Posted by Paul Vigna on September 01, 2010
Dow Jones Industrials, Economic Indicators, Economy, Markets, S&P 500 / No Comments

US stocks burst out of the gate in September, with the DJIA posting its best one-day gain since early July after a key gauge of the manufacturing sector shows surprising strength.

DJIA surges 255 (2.5%) to 10269, its biggest one-day gain percentage-wise since July 7. S&P 500 jumps 31 (3%) to 1080, Nasdaq Comp rises 63 (3%) to 2177. NYSE volume is 4.5B shares traded, not bad volume for a session a couple days ahead of Labor Day.

Stocks rose sharply early, as traders were apparently emboldened after the S&P held the 1040 level again yesterday. But the ISM reading, coming in not just better-than-expected but actually better, was like rocket fuel. September has a reputation for being a bad month for stocks, but it also often starts off well. It did today.

Now, that lede (newspaper jargon for “lead,” the top of the story, not  be confused with lead, the material they used to use to fill the letter blocks when printing the paper,) I wrote is without a doubt a concise, accurate assessment of today’s session, if I do say so myself. However, I find it hard to believe this rally was built on anything more lasting that Friday’s rally, which had just about completely melted away by yesterday’s closing bell.

Briefly, let’s look at some of the news today. There was that Chinese PMI story. China’s official PMI rose to 51.7 from 51.2. That sparked the global stocks rally. Now, that’s a very minor move, one that still leaves the index too close to the 50 level for comfort in a diffusion index that measures not actual change but the rate of change.

Still, with the proverbial new money pouring into the market, that was enough to get things going. The market totally ignored a trio of private-sector takes on the jobs market, the ADP, TrimTabs and Challenger Grey reports. ADP said private-sector jobs fell 10,000, TrimTabs said it was down 65,000. The Challenger report was actually bullish, they said job cuts fell to a decade low. Still, those first two do not presage a good number Friday when the BLS reports the nonfarm payrolls. But no matter, because the ISM’s take on US manufacturing came in at 56.3, up from 55.5, when it was expected to slide to 52.

What makes it so surprising is that absolutely everybody expected it to fall, given that the regional Fed surveys have been uniformly depressing.
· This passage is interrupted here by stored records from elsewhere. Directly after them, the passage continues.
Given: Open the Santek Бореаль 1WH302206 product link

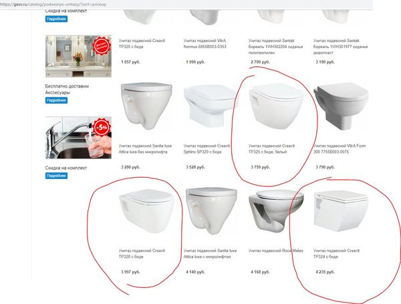Looking at the screenshot, I should click(x=275, y=47).
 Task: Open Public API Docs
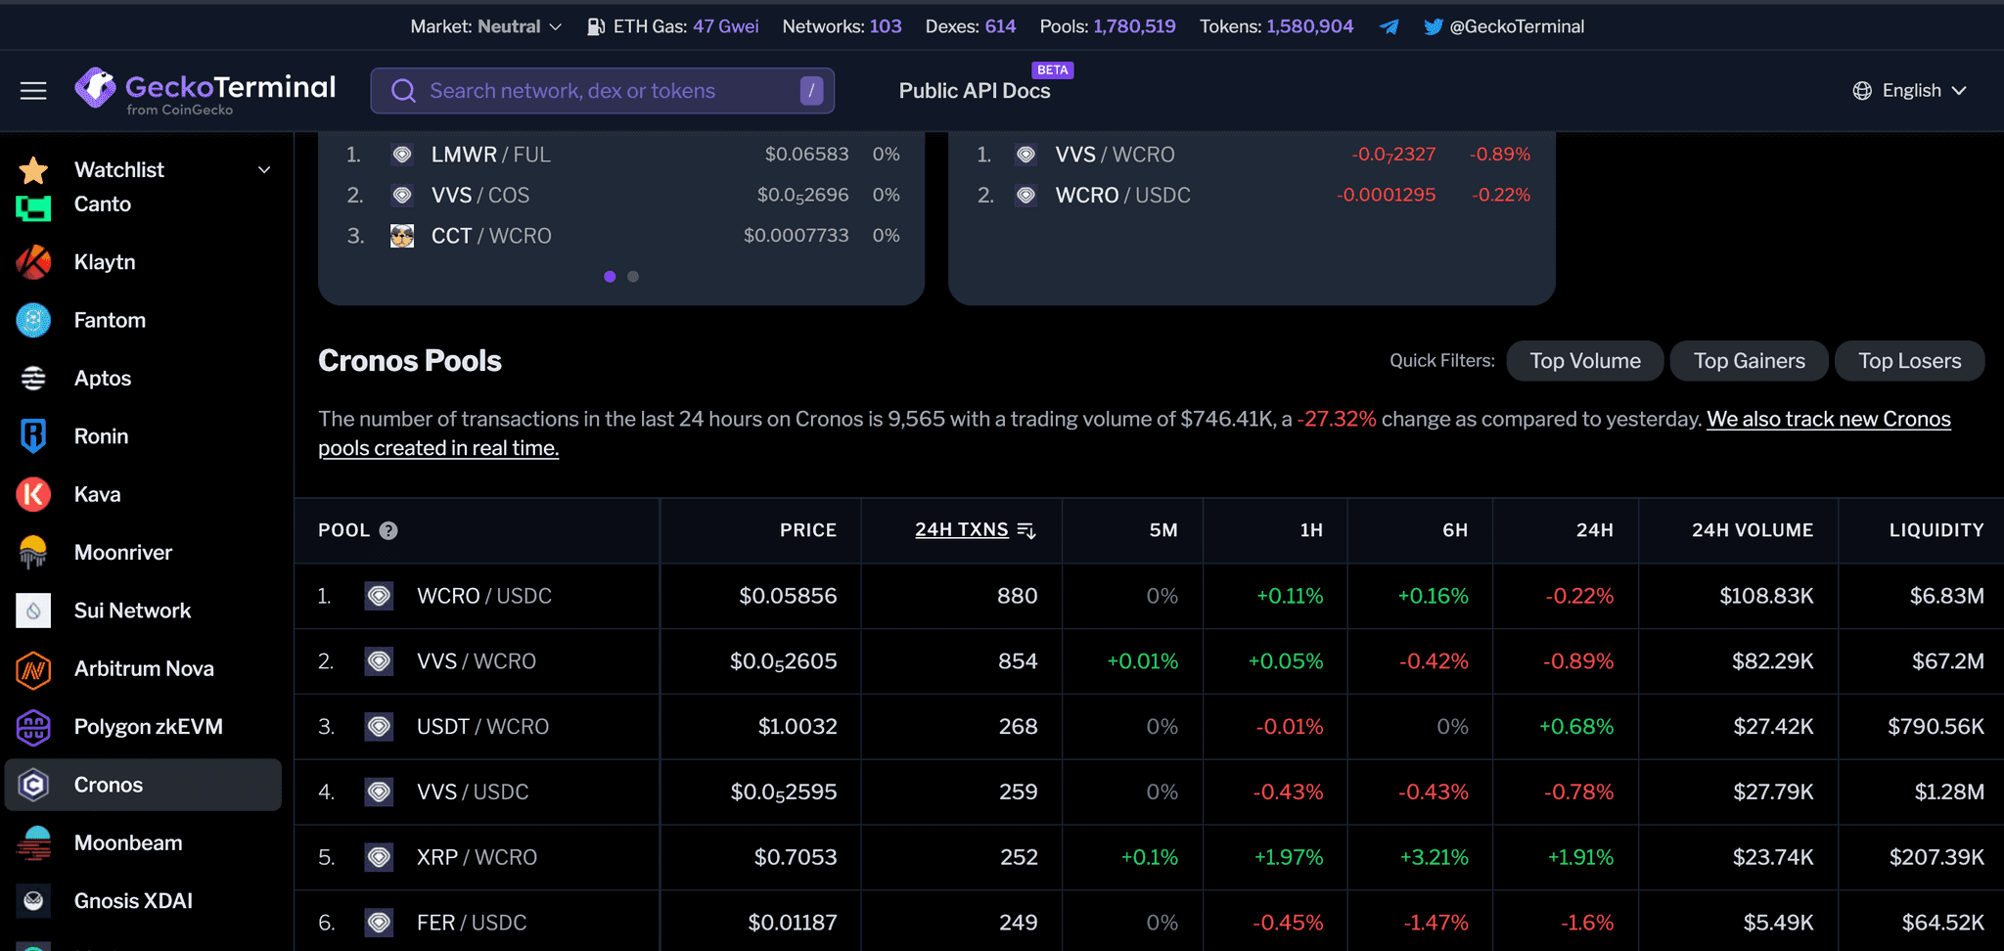[x=974, y=91]
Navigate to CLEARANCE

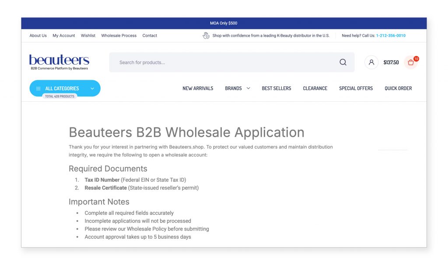[315, 88]
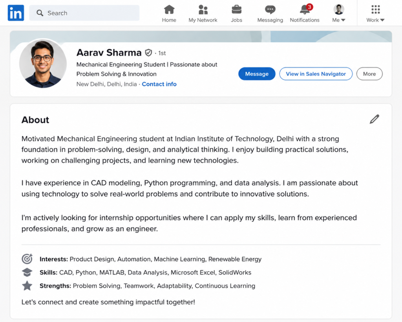Click the search magnifier icon
This screenshot has height=322, width=402.
point(40,13)
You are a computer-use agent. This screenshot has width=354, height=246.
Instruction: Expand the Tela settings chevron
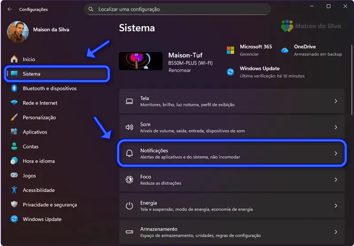pos(336,101)
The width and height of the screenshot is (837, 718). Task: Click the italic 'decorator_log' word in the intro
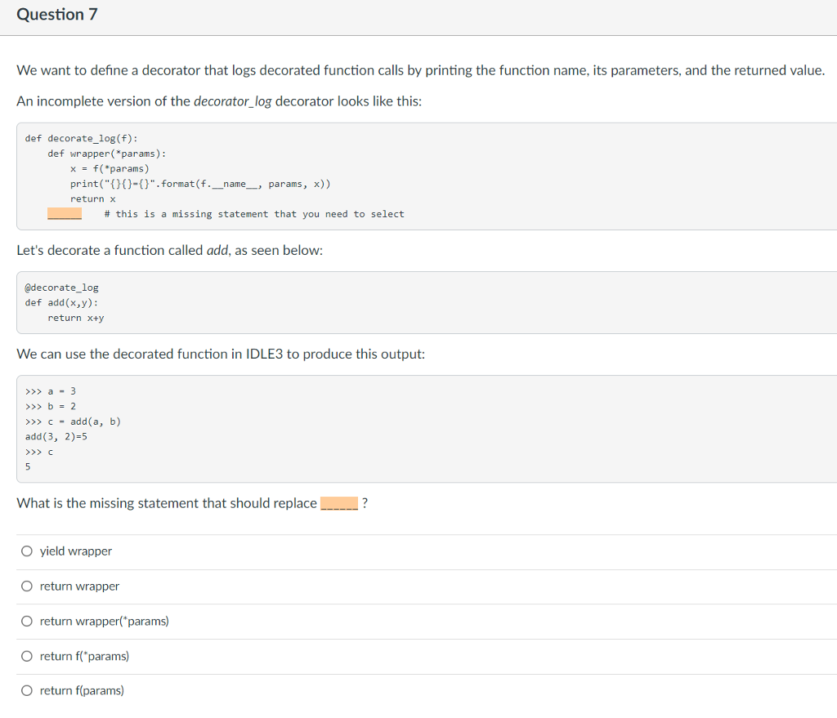[232, 102]
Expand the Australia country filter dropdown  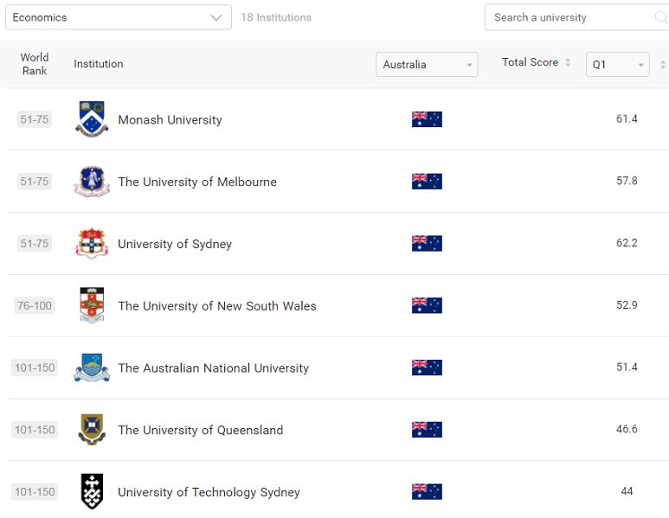(427, 65)
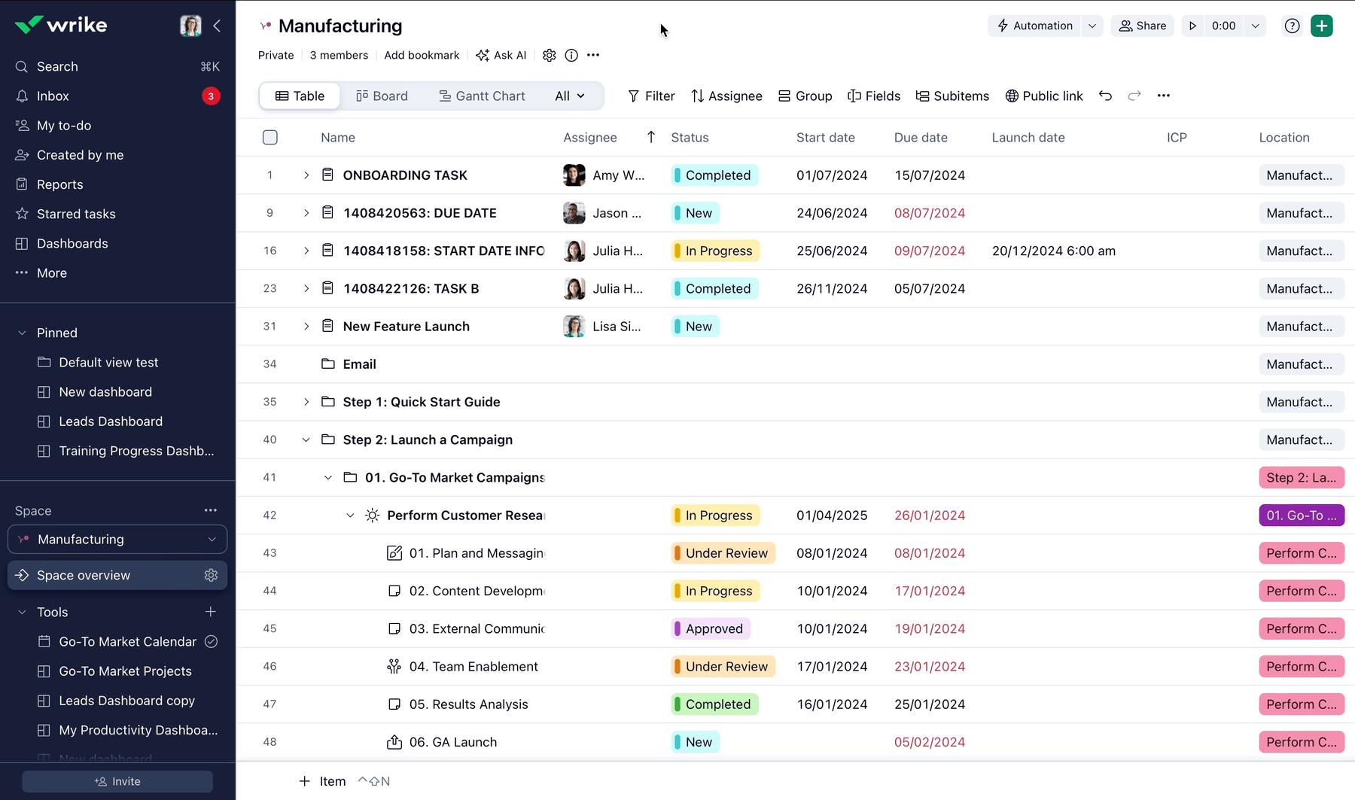Click the plus icon next to Tools
Viewport: 1355px width, 800px height.
point(211,612)
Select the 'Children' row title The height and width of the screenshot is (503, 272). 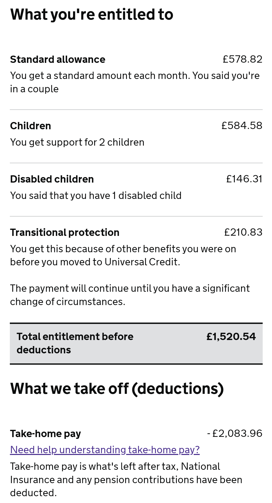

So, is the ISM number a one-off or some counter-trend? I just don’t know yet, but I’m very suspicious of the ISM number. It just doesn’t fit in with anything else we’ve been seeing.

Lastly, we’ll leave you with this, a tidbit that John pointed out to me just now. As bad as August was for stocks, May was that much worse, with the DJIA losing better than 8%. What’d the Dow do on the first trading day in May? It rose, about 143 points. Over the next four sessions, it lost 771 points, a time frame that included the now-infamous Flash Crash.